Materials provided:
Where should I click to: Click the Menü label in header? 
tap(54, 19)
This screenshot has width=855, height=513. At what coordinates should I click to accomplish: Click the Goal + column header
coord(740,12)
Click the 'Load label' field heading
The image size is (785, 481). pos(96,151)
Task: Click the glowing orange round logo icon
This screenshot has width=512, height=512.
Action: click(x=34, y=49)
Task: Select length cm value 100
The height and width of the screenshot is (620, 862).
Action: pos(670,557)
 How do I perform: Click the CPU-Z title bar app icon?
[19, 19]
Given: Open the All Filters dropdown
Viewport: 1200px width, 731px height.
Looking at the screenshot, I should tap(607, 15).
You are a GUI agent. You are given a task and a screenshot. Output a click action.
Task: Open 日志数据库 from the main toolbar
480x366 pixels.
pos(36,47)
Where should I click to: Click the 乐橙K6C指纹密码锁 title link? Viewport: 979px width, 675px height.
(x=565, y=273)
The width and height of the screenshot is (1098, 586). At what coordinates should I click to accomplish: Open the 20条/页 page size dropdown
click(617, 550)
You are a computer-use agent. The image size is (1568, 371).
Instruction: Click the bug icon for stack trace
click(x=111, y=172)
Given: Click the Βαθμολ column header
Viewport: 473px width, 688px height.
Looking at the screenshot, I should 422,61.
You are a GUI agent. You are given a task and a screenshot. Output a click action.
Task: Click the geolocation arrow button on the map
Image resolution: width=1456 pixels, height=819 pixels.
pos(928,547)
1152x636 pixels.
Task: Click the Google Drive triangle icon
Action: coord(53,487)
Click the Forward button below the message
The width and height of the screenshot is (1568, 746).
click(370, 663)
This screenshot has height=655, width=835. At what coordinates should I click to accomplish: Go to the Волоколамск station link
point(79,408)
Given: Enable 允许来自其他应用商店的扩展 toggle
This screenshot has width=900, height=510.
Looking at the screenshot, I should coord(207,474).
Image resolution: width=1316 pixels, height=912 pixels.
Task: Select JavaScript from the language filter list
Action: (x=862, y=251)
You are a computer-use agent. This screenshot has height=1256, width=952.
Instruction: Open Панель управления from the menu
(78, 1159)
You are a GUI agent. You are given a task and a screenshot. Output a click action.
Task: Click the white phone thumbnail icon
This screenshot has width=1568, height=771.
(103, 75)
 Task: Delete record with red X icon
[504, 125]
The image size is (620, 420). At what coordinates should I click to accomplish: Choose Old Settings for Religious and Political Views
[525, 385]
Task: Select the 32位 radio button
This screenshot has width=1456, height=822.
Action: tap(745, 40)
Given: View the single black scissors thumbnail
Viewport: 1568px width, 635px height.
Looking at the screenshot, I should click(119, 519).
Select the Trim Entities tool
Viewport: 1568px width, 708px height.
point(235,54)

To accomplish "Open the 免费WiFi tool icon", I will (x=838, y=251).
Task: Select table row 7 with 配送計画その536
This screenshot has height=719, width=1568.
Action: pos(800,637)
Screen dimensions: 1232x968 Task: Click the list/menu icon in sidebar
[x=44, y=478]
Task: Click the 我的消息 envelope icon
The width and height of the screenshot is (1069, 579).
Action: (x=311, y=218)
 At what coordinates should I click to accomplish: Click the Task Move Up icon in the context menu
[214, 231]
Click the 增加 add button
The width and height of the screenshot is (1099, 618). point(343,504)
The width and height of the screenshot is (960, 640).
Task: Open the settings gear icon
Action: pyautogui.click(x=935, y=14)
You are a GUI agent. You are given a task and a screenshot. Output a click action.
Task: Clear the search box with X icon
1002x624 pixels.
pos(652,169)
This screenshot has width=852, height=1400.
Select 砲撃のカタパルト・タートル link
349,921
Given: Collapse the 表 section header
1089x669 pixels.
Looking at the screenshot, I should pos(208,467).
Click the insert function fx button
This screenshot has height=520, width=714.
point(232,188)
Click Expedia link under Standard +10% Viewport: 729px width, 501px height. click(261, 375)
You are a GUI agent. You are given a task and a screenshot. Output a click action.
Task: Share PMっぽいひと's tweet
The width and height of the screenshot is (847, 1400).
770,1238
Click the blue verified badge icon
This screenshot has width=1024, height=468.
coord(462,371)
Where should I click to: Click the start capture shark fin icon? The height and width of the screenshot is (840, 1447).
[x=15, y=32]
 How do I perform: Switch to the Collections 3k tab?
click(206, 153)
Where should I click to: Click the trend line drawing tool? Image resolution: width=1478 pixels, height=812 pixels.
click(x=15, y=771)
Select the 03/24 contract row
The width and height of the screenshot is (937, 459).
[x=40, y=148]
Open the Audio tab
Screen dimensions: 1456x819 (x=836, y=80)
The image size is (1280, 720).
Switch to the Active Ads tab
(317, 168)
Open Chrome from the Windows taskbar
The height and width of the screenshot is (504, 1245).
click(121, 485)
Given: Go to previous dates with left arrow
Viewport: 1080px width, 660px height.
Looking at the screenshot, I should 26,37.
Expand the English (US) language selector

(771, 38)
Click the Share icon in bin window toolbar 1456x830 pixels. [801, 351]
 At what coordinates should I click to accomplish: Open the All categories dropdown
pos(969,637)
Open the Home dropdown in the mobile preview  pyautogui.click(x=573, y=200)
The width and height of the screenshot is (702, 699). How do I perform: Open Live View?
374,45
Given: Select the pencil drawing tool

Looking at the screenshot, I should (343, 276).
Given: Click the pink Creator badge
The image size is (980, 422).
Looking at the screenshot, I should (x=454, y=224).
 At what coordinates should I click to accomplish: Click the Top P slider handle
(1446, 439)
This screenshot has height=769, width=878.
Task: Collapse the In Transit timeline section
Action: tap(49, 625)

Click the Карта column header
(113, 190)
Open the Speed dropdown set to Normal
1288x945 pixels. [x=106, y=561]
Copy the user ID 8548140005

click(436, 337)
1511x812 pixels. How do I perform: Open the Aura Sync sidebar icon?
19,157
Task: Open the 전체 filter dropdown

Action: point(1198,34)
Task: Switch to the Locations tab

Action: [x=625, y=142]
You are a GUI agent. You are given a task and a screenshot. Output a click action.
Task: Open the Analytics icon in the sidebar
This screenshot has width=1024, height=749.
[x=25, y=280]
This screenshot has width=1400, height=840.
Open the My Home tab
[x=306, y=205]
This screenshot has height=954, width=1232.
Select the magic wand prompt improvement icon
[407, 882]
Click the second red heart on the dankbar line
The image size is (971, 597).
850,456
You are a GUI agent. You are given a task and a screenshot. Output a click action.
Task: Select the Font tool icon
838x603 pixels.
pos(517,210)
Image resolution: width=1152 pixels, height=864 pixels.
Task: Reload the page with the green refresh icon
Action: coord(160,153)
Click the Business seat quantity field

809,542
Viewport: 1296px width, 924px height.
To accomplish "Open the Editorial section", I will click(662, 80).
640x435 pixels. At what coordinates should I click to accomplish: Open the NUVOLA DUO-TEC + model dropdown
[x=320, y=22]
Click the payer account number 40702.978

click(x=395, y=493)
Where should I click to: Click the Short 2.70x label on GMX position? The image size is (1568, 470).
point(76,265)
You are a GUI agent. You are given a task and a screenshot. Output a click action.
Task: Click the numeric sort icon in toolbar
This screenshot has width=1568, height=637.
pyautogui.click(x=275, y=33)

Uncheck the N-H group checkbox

What is required: Copy all of the data above line for line, reproducing every character without any change.

Final result:
Where should I click to: Click the Menü label in header? 
tap(54, 19)
This screenshot has width=855, height=513. At what coordinates should I click to accomplish: Click the Goal + column header
coord(740,12)
Click the 'Load label' field heading
The image size is (785, 481). pos(96,151)
Task: Click the glowing orange round logo icon
This screenshot has width=512, height=512.
Action: click(x=34, y=49)
Task: Select length cm value 100
The height and width of the screenshot is (620, 862).
Action: pos(670,557)
 How do I perform: Click the CPU-Z title bar app icon?
[19, 19]
Given: Open the All Filters dropdown
Viewport: 1200px width, 731px height.
Looking at the screenshot, I should tap(607, 15).
You are a GUI agent. You are given a task and a screenshot. Output a click action.
Task: Open 日志数据库 from the main toolbar
480x366 pixels.
pos(36,47)
Where should I click to: Click the 乐橙K6C指纹密码锁 title link? Viewport: 979px width, 675px height.
(x=565, y=273)
The width and height of the screenshot is (1098, 586). At what coordinates should I click to accomplish: Open the 20条/页 page size dropdown
click(617, 550)
You are a computer-use agent. The image size is (1568, 371).
Instruction: Click the bug icon for stack trace
click(x=111, y=172)
Given: Click the Βαθμολ column header
Viewport: 473px width, 688px height.
Looking at the screenshot, I should 422,61.
You are a GUI agent. You are given a task and a screenshot. Output a click action.
Task: Click the geolocation arrow button on the map
Image resolution: width=1456 pixels, height=819 pixels.
pos(928,547)
1152x636 pixels.
Task: Click the Google Drive triangle icon
Action: coord(53,487)
Click the Forward button below the message
The width and height of the screenshot is (1568, 746).
click(370, 663)
This screenshot has height=655, width=835. At what coordinates should I click to accomplish: Go to the Волоколамск station link
point(79,408)
Given: Enable 允许来自其他应用商店的扩展 toggle
This screenshot has width=900, height=510.
Looking at the screenshot, I should coord(207,474).
Image resolution: width=1316 pixels, height=912 pixels.
Task: Select JavaScript from the language filter list
Action: (x=862, y=251)
You are a computer-use agent. This screenshot has height=1256, width=952.
Instruction: Open Панель управления from the menu
(78, 1159)
You are a GUI agent. You are given a task and a screenshot. Output a click action.
Task: Click the white phone thumbnail icon
This screenshot has width=1568, height=771.
(103, 75)
 Task: Delete record with red X icon
[504, 125]
The image size is (620, 420). At what coordinates should I click to accomplish: Choose Old Settings for Religious and Political Views
[525, 385]
Task: Select the 32位 radio button
This screenshot has width=1456, height=822.
Action: tap(745, 40)
Given: View the single black scissors thumbnail
Viewport: 1568px width, 635px height.
Looking at the screenshot, I should click(119, 519).
Select the Trim Entities tool
Viewport: 1568px width, 708px height.
point(235,54)

To accomplish "Open the 免费WiFi tool icon", I will (x=838, y=251).
Task: Select table row 7 with 配送計画その536
This screenshot has height=719, width=1568.
Action: pos(800,637)
Screen dimensions: 1232x968 Task: Click the list/menu icon in sidebar
[x=44, y=478]
Task: Click the 我的消息 envelope icon
The width and height of the screenshot is (1069, 579).
Action: (x=311, y=218)
 At what coordinates should I click to accomplish: Click the Task Move Up icon in the context menu
[214, 231]
Click the 增加 add button
The width and height of the screenshot is (1099, 618). point(343,504)
The width and height of the screenshot is (960, 640).
Task: Open the settings gear icon
Action: pyautogui.click(x=935, y=14)
You are a GUI agent. You are given a task and a screenshot. Output a click action.
Task: Clear the search box with X icon
1002x624 pixels.
pos(652,169)
This screenshot has width=852, height=1400.
Select 砲撃のカタパルト・タートル link
349,921
Given: Collapse the 表 section header
1089x669 pixels.
Looking at the screenshot, I should pos(208,467).
Click the insert function fx button
This screenshot has height=520, width=714.
point(232,188)
Click Expedia link under Standard +10% Viewport: 729px width, 501px height. click(261, 375)
You are a GUI agent. You are given a task and a screenshot. Output a click action.
Task: Share PMっぽいひと's tweet
The width and height of the screenshot is (847, 1400).
770,1238
Click the blue verified badge icon
This screenshot has width=1024, height=468.
coord(462,371)
Where should I click to: Click the start capture shark fin icon? The height and width of the screenshot is (840, 1447).
[x=15, y=32]
 How do I perform: Switch to the Collections 3k tab?
click(206, 153)
Where should I click to: Click the trend line drawing tool? Image resolution: width=1478 pixels, height=812 pixels.
click(x=15, y=771)
Select the 03/24 contract row
The width and height of the screenshot is (937, 459).
[x=40, y=148]
Open the Audio tab
Screen dimensions: 1456x819 (x=836, y=80)
The image size is (1280, 720).
Switch to the Active Ads tab
(317, 168)
Open Chrome from the Windows taskbar
The height and width of the screenshot is (504, 1245).
click(121, 485)
Given: Go to previous dates with left arrow
Viewport: 1080px width, 660px height.
Looking at the screenshot, I should 26,37.
Expand the English (US) language selector

(771, 38)
Click the Share icon in bin window toolbar 1456x830 pixels. [801, 351]
 At what coordinates should I click to accomplish: Open the All categories dropdown
pos(969,637)
Open the Home dropdown in the mobile preview  pyautogui.click(x=573, y=200)
The width and height of the screenshot is (702, 699). How do I perform: Open Live View?
374,45
Given: Select the pencil drawing tool

Looking at the screenshot, I should (343, 276).
Given: Click the pink Creator badge
The image size is (980, 422).
Looking at the screenshot, I should (x=454, y=224).
 At what coordinates should I click to accomplish: Click the Top P slider handle
(1446, 439)
This screenshot has height=769, width=878.
Task: Collapse the In Transit timeline section
Action: tap(49, 625)

Click the Карта column header
(113, 190)
Open the Speed dropdown set to Normal
1288x945 pixels. [x=106, y=561]
Copy the user ID 8548140005

click(436, 337)
1511x812 pixels. How do I perform: Open the Aura Sync sidebar icon?
19,157
Task: Open the 전체 filter dropdown

Action: point(1198,34)
Task: Switch to the Locations tab

Action: [x=625, y=142]
You are a GUI agent. You are given a task and a screenshot. Output a click action.
Task: Open the Analytics icon in the sidebar
This screenshot has width=1024, height=749.
[x=25, y=280]
This screenshot has width=1400, height=840.
Open the My Home tab
[x=306, y=205]
This screenshot has height=954, width=1232.
Select the magic wand prompt improvement icon
[407, 882]
Click the second red heart on the dankbar line
The image size is (971, 597).
850,456
You are a GUI agent. You are given a task and a screenshot. Output a click action.
Task: Select the Font tool icon
838x603 pixels.
pos(517,210)
Image resolution: width=1152 pixels, height=864 pixels.
Task: Reload the page with the green refresh icon
Action: coord(160,153)
Click the Business seat quantity field

809,542
Viewport: 1296px width, 924px height.
To accomplish "Open the Editorial section", I will click(662, 80).
640x435 pixels. At what coordinates should I click to accomplish: Open the NUVOLA DUO-TEC + model dropdown
[x=320, y=22]
Click the payer account number 40702.978

click(x=395, y=493)
Where should I click to: Click the Short 2.70x label on GMX position? The image size is (1568, 470).
point(76,265)
You are a GUI agent. You are given a task and a screenshot. Output a click action.
Task: Click the numeric sort icon in toolbar
This screenshot has width=1568, height=637.
pyautogui.click(x=275, y=33)

Uncheck the N-H group checkbox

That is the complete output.